◆ **作業内容**
記録の先頭から「Looking at the screenshot, I should (x=502, y=741).」を含む行までを、「Given」を「Context」に置き換え、ほかは変えずに書き直してください。画像は答えに入れないでください。

======== 使える記録 ========

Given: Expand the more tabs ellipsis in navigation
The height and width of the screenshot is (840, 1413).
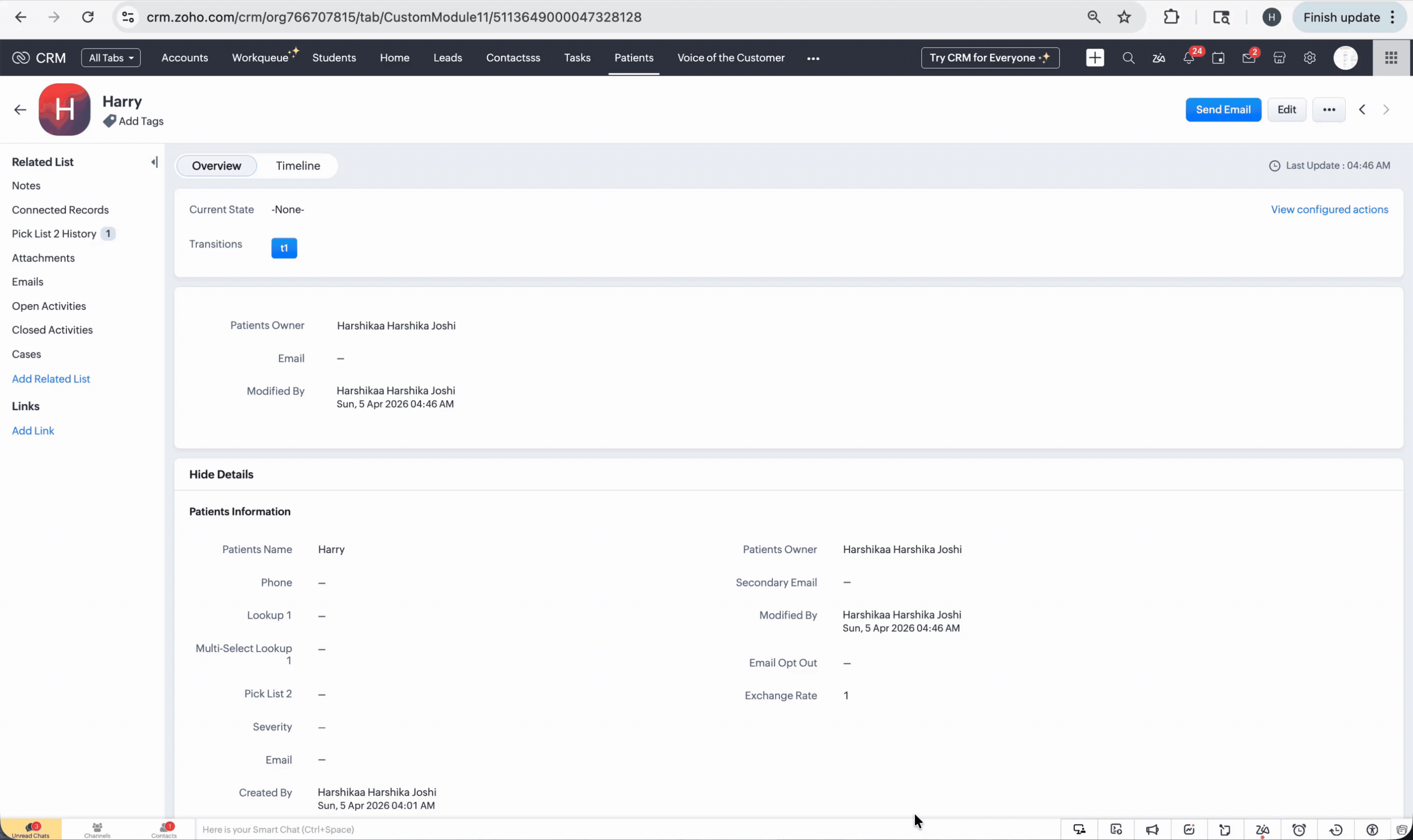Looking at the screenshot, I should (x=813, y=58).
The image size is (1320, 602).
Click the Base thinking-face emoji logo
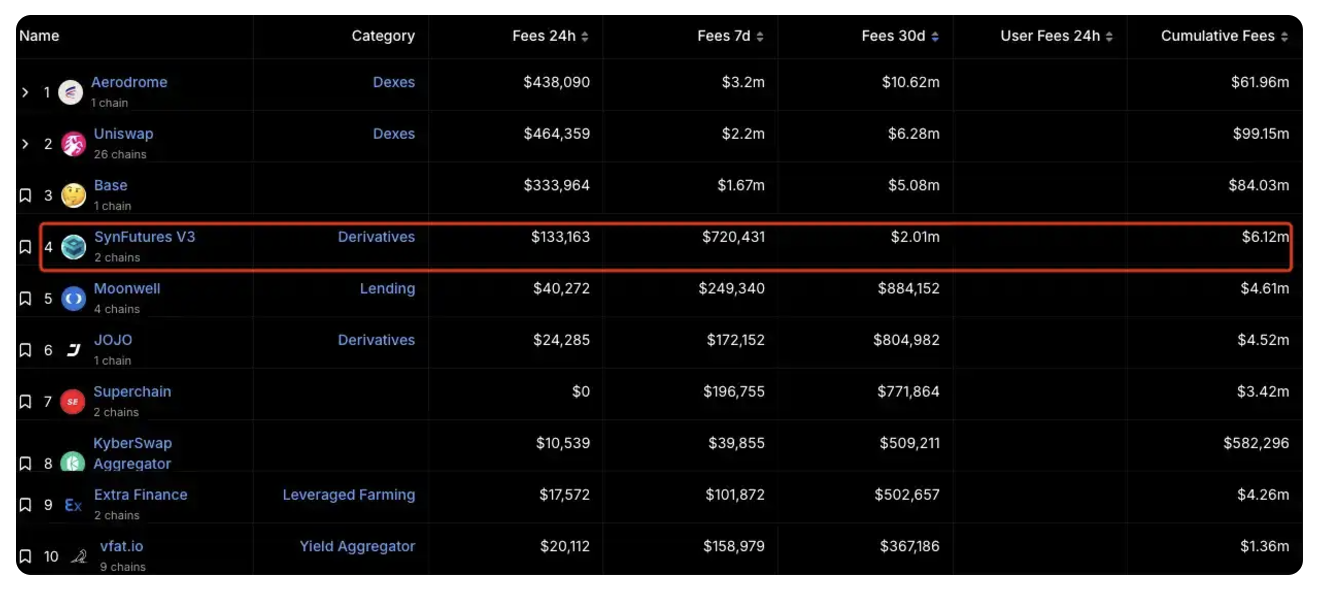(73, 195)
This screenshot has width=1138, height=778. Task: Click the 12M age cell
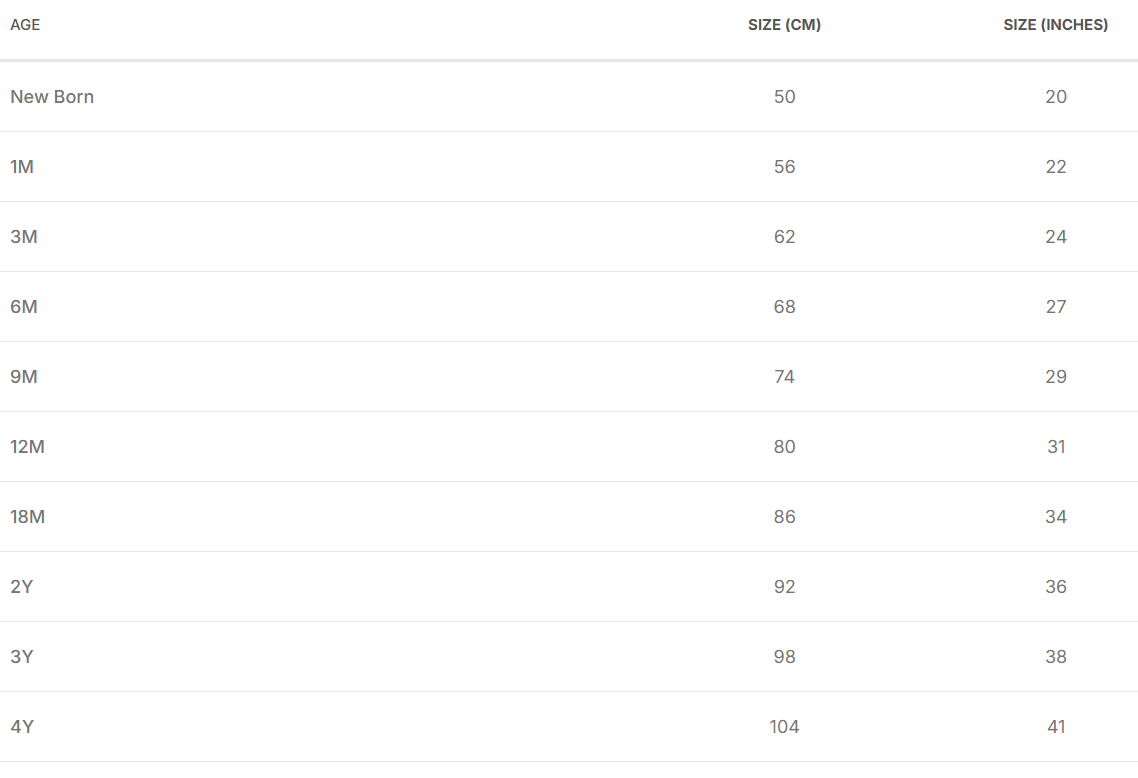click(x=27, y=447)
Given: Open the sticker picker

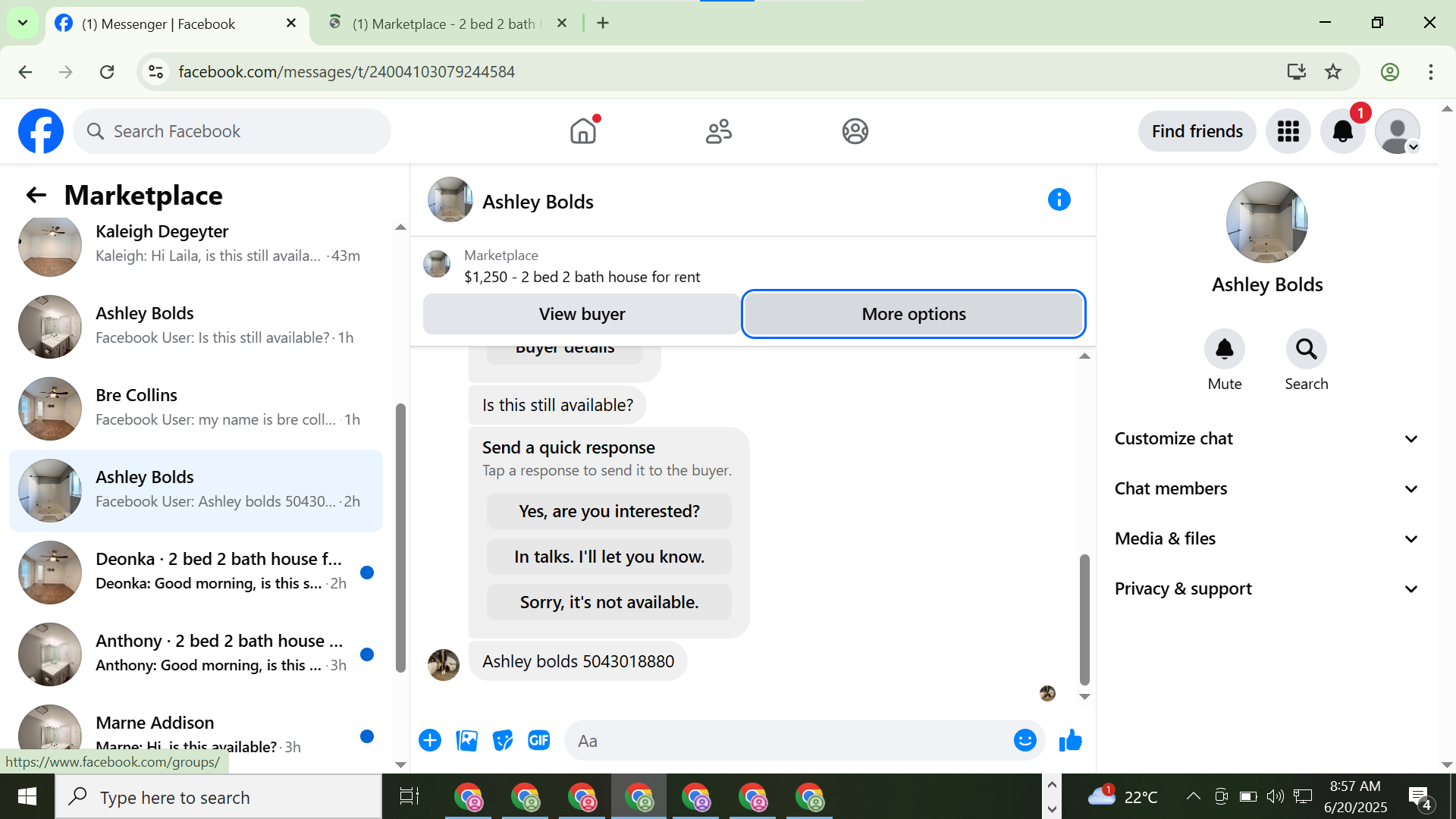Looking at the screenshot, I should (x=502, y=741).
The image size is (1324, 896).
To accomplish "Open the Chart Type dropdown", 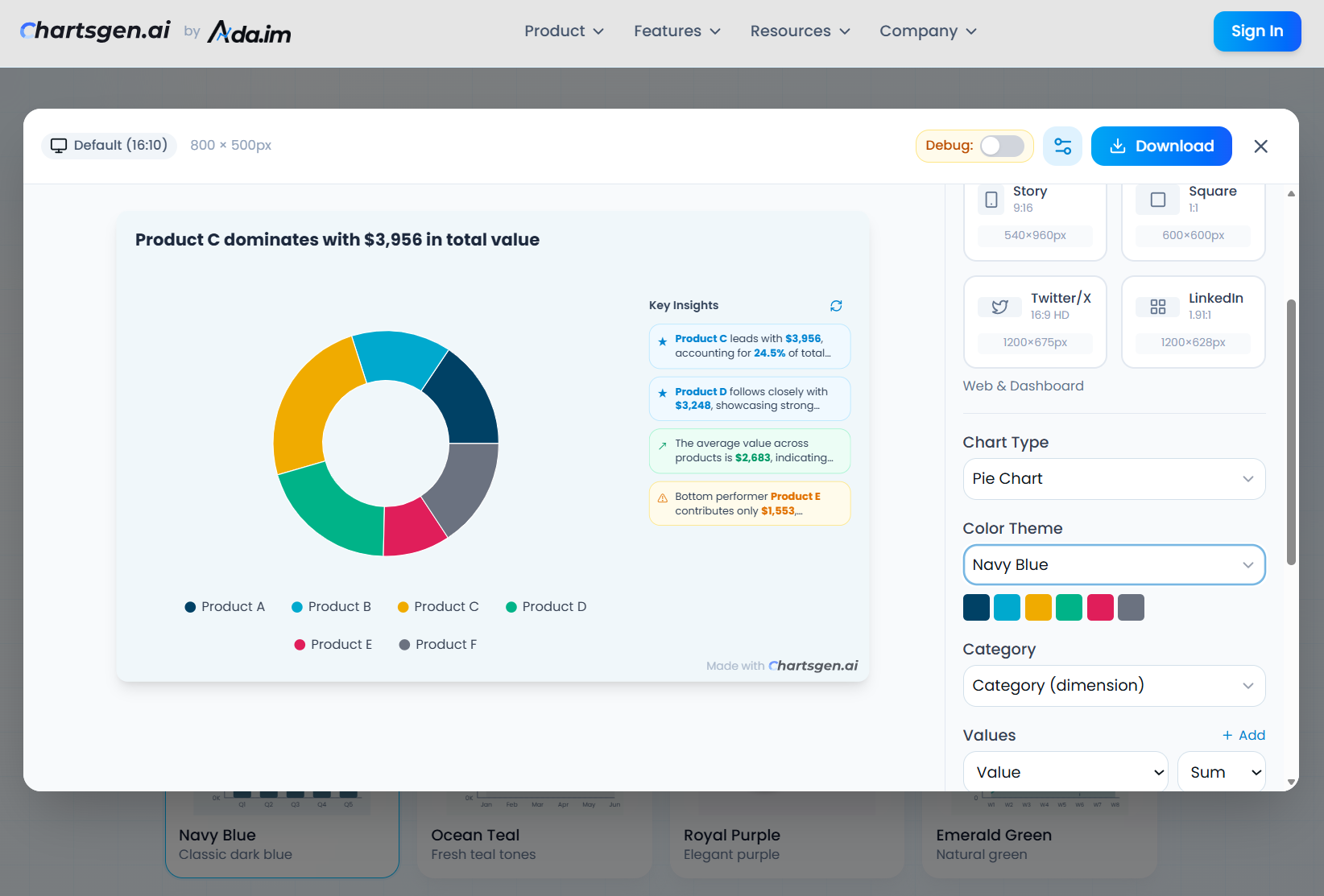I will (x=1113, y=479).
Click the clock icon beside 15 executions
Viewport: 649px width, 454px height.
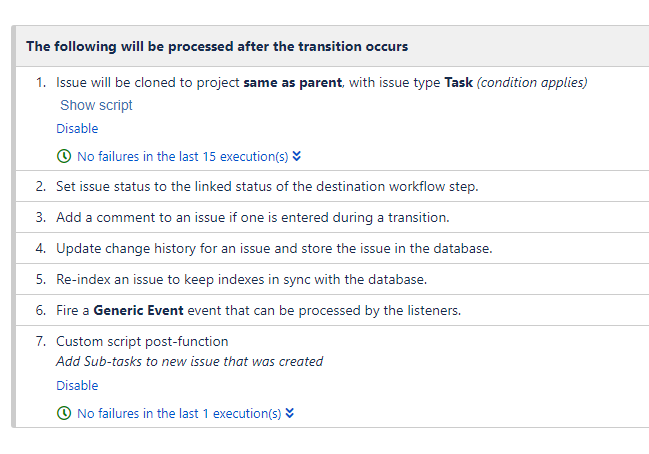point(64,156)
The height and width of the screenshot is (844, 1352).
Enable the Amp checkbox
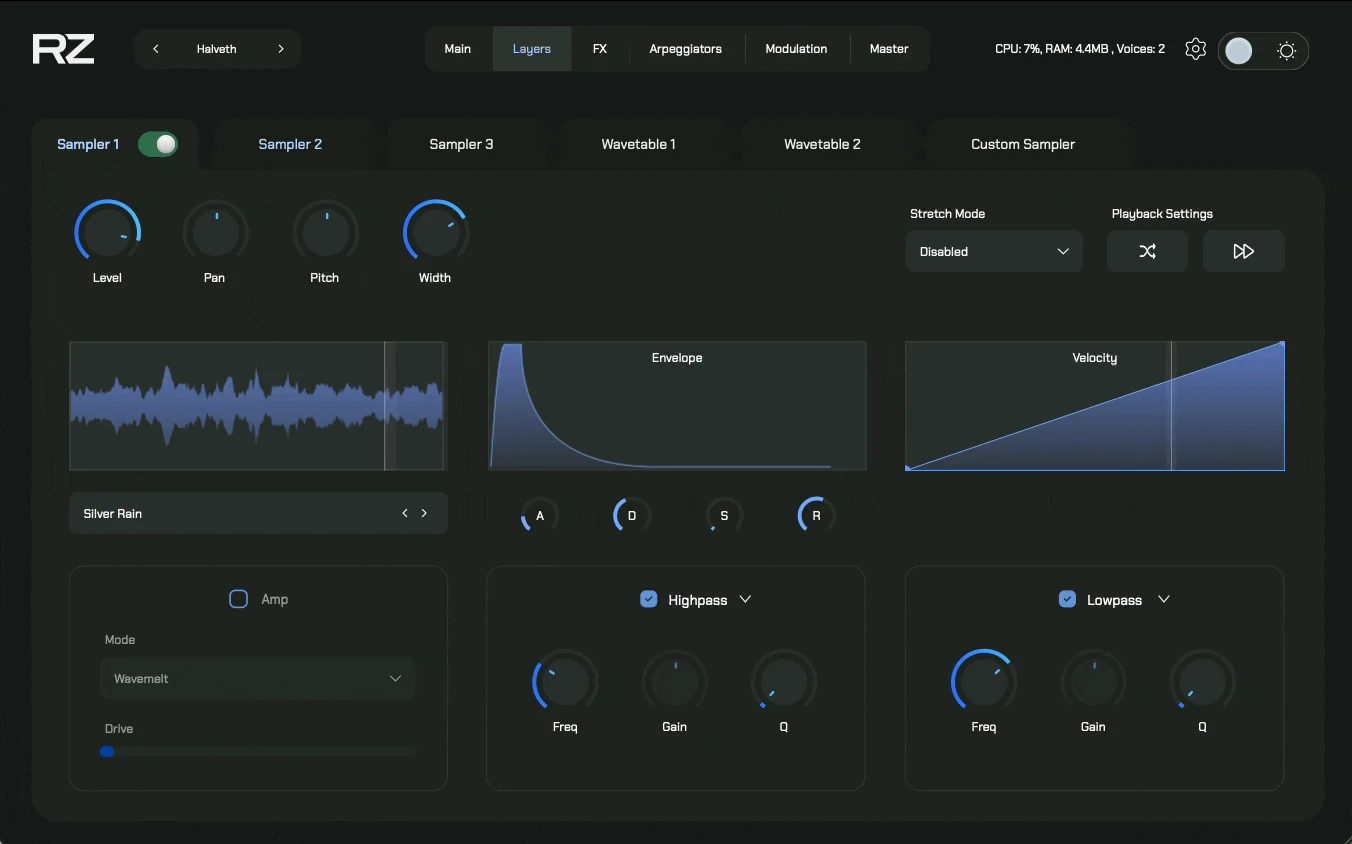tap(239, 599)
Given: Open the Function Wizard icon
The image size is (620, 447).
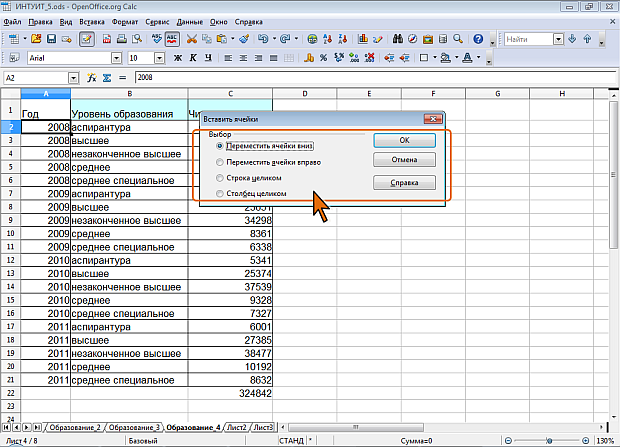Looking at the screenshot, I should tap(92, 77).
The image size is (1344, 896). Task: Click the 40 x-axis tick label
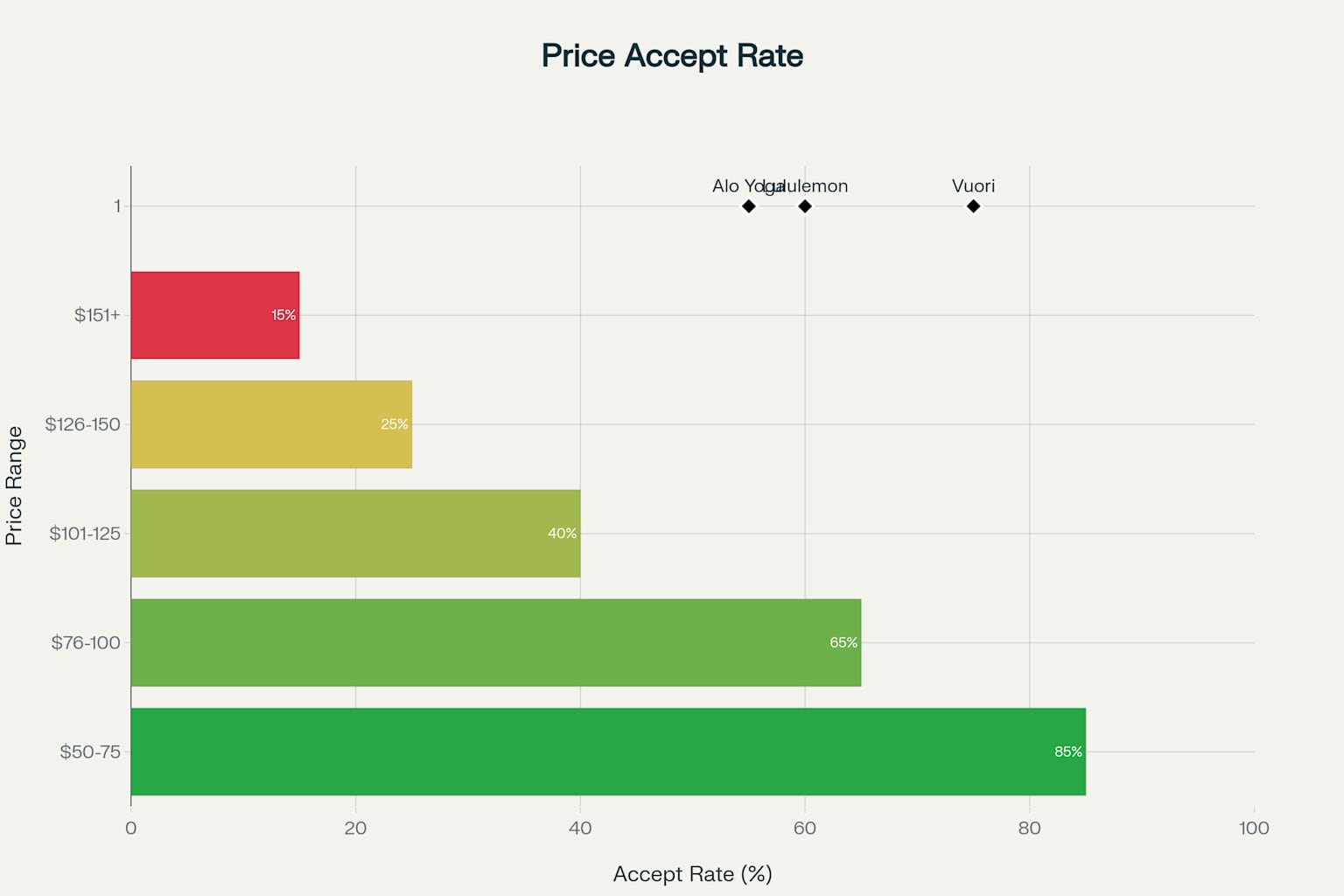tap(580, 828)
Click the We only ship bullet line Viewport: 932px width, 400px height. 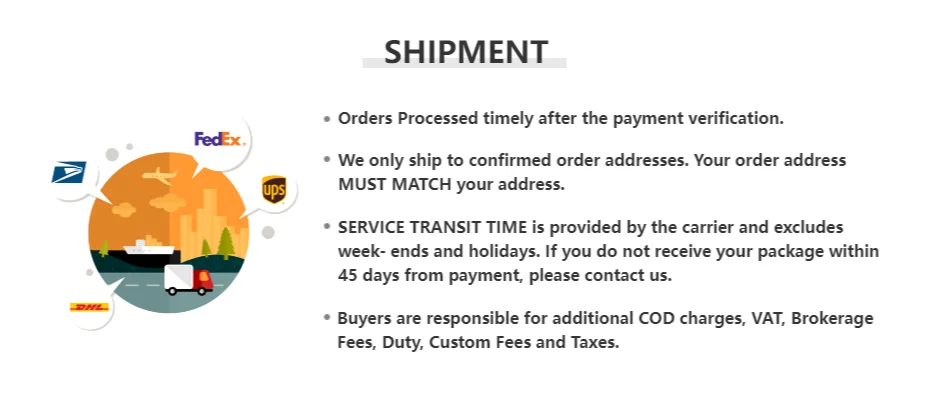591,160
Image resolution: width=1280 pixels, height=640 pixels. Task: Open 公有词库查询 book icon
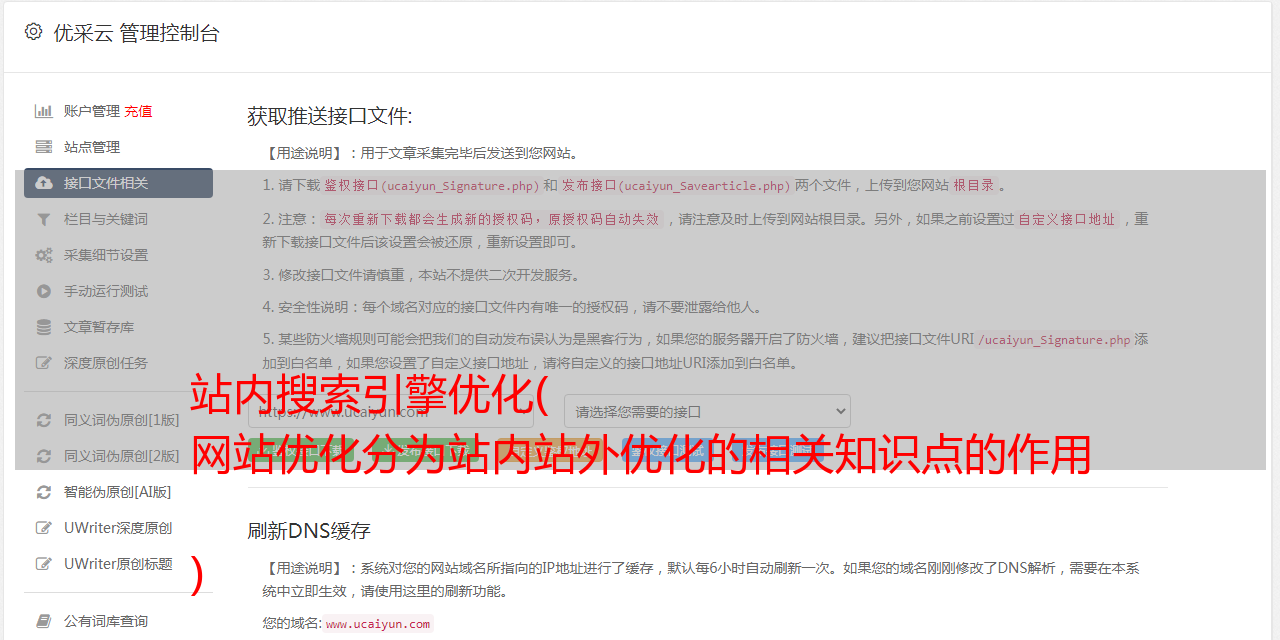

========

◆ **解答**
Context: Expand the more tabs ellipsis in navigation
The height and width of the screenshot is (840, 1413).
Looking at the screenshot, I should (x=813, y=58).
The image size is (1320, 602).
Click the Base thinking-face emoji logo
(73, 195)
This screenshot has width=1138, height=778. Task: Click the 12M age cell
click(x=27, y=447)
Context: Open the sticker picker

Looking at the screenshot, I should (x=502, y=741).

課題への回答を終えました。